Myrtles Plantation is a historic home and former cajun/creole plantation in St. Francisville, Louisiana, United States, built in 1796. In 2001, Unsolved Mysteries filmed a segment about the alleged hauntings at the plantation. The Myrtles was also featured on a 2005 episode of Ghost Hunters.

==The legend of Chloe==
Possibly the most well known of the Myrtles' supposed ghosts, Chloe (or Cloe) was reportedly a slave owned by Clark and Sara Woodruff. Versions of the legend have Chloe listening in at keyholes to learn news of Clark Woodruff's business dealings or for other purposes. After being caught, either by Clark or Sara Woodruff, one of her ears was cut off, and she wore a green turban to hide it.

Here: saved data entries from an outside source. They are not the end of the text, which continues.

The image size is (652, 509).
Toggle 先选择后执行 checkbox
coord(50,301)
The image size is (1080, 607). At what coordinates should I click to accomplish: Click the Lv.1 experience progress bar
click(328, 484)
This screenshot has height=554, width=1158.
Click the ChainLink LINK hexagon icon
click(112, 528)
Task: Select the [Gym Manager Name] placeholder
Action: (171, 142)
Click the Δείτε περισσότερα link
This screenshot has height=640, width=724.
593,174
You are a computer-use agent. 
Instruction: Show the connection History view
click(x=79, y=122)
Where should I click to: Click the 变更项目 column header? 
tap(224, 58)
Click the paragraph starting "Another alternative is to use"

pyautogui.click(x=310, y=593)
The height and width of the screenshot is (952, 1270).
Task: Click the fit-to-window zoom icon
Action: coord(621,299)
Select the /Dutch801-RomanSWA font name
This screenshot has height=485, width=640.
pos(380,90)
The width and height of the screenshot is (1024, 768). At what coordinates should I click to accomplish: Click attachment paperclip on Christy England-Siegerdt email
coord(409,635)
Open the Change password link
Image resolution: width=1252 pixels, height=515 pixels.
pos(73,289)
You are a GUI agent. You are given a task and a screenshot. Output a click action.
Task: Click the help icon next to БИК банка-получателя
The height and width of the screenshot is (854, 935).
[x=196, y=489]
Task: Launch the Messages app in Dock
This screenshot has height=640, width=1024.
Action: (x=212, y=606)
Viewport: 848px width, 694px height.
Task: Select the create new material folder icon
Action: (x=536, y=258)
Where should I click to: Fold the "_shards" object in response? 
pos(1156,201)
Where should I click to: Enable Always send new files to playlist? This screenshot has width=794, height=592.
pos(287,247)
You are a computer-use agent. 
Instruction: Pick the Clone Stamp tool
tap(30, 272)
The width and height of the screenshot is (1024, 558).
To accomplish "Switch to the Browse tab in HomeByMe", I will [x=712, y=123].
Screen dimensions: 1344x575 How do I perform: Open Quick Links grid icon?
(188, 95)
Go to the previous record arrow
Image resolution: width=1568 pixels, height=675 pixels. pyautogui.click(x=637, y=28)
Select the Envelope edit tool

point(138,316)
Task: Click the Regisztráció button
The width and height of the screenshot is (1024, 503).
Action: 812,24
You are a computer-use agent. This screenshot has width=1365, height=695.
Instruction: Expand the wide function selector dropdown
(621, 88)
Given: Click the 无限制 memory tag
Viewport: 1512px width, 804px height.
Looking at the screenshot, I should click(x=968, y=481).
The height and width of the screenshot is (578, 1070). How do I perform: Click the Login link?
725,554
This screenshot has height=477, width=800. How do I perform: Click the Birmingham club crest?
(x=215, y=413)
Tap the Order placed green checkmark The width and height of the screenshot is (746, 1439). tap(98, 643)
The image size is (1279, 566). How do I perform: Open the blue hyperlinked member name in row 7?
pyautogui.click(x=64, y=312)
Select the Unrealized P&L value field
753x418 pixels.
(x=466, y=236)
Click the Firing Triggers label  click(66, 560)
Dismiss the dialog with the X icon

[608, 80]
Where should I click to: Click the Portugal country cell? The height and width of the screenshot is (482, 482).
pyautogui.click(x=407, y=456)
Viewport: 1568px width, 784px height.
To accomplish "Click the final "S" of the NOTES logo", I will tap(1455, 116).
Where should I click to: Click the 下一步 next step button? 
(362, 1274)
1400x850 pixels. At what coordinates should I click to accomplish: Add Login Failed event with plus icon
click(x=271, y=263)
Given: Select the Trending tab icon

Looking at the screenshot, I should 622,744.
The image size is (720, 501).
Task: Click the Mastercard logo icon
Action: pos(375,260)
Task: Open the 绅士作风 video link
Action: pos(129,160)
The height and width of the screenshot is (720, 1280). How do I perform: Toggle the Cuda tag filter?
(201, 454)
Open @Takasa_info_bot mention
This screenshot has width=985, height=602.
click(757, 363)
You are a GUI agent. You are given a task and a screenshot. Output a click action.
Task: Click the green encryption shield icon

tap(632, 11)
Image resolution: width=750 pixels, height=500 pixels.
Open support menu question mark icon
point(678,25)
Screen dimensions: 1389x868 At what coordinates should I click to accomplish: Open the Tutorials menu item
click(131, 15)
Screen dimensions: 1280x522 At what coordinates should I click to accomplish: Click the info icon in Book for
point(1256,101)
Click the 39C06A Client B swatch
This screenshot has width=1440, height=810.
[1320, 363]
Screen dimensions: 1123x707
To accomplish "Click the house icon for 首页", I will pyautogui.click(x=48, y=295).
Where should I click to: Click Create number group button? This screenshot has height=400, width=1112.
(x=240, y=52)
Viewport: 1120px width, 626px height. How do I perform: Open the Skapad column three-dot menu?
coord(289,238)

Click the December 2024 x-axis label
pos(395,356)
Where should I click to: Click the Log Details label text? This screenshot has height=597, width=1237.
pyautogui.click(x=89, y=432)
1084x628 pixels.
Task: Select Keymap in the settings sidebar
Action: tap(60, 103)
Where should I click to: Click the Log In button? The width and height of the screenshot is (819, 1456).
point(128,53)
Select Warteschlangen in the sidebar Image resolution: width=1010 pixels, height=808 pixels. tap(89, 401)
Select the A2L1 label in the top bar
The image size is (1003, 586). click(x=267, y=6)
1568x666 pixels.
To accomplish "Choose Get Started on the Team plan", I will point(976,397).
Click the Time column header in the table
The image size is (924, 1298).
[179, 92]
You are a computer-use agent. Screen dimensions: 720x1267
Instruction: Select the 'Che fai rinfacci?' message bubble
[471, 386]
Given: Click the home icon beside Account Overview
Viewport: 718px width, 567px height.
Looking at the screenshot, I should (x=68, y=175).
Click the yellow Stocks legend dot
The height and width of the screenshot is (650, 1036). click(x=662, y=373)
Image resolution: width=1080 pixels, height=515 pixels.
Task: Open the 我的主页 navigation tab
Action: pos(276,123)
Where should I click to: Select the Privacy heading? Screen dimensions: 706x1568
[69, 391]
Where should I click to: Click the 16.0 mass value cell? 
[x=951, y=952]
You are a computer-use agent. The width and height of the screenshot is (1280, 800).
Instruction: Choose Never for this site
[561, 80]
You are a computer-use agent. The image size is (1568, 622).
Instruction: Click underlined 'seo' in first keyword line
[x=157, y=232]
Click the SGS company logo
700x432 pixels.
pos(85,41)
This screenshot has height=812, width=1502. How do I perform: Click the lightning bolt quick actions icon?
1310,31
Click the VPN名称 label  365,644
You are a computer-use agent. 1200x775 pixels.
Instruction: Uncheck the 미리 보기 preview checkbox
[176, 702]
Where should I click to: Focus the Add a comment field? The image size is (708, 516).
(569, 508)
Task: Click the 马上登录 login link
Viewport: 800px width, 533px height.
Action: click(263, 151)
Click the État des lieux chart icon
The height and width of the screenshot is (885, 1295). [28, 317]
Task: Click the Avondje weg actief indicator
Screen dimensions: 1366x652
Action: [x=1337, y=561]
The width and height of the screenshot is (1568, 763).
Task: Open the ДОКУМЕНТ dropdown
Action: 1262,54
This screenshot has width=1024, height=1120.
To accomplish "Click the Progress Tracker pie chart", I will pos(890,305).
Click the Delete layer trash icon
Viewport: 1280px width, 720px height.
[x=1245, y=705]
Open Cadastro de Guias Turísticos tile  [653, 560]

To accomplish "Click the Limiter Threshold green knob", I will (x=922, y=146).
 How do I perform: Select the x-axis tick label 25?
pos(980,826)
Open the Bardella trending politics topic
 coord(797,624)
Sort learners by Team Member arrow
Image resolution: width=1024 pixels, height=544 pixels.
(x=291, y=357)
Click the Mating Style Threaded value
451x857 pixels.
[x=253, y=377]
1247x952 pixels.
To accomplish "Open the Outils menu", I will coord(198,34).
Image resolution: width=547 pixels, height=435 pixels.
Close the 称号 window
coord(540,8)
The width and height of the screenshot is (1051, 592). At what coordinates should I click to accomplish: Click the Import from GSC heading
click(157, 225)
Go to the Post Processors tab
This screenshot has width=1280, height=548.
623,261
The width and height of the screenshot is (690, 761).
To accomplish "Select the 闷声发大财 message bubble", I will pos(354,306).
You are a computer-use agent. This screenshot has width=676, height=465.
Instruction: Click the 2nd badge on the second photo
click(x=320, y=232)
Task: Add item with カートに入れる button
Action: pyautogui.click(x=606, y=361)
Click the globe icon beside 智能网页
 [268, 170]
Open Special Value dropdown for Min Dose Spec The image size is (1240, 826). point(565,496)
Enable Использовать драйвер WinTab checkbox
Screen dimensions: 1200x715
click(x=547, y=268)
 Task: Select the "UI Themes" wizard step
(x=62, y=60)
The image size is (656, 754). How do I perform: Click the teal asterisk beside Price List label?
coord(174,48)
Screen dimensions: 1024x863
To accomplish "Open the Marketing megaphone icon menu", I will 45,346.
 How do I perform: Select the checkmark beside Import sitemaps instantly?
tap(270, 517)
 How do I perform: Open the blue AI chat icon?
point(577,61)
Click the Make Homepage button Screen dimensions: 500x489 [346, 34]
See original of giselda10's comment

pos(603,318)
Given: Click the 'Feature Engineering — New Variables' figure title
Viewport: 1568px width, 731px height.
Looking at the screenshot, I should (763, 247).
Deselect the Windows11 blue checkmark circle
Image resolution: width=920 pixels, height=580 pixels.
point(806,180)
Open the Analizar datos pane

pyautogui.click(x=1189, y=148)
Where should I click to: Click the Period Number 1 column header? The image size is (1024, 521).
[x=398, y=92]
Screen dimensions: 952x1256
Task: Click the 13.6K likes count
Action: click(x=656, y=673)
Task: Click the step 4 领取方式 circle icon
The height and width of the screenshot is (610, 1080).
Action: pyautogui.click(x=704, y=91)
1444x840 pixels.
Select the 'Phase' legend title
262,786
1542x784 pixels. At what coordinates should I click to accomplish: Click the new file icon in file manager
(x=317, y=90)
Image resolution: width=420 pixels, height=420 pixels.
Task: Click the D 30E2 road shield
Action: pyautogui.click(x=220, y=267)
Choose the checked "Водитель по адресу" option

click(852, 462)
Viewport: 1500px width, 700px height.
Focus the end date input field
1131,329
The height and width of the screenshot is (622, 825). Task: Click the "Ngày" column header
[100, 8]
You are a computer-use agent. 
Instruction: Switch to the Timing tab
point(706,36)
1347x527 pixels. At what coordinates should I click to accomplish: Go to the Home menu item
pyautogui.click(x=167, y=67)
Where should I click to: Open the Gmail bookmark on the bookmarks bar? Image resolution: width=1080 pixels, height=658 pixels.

Chloe supposedly baked a cake for one of the two daughters containing extract of boiled and reduced oleander leaves, which are extremely poisonous. The reason she did what she did was to get work back inside the house. A maid who was getting the favor of the mistress was a suspect, with some saying she was getting revenge on the Woodruffs and some saying she was attempting to redeem her position by curing the family of the poisoning. According to the legends, her plan backfired. Only Sara and her two daughters ate the cake, and all died from the poison. Chloe was then supposedly hanged by the other slaves, and thrown into the Mississippi River, either as punishment or to escape punishment by Clark Woodruff for harboring her.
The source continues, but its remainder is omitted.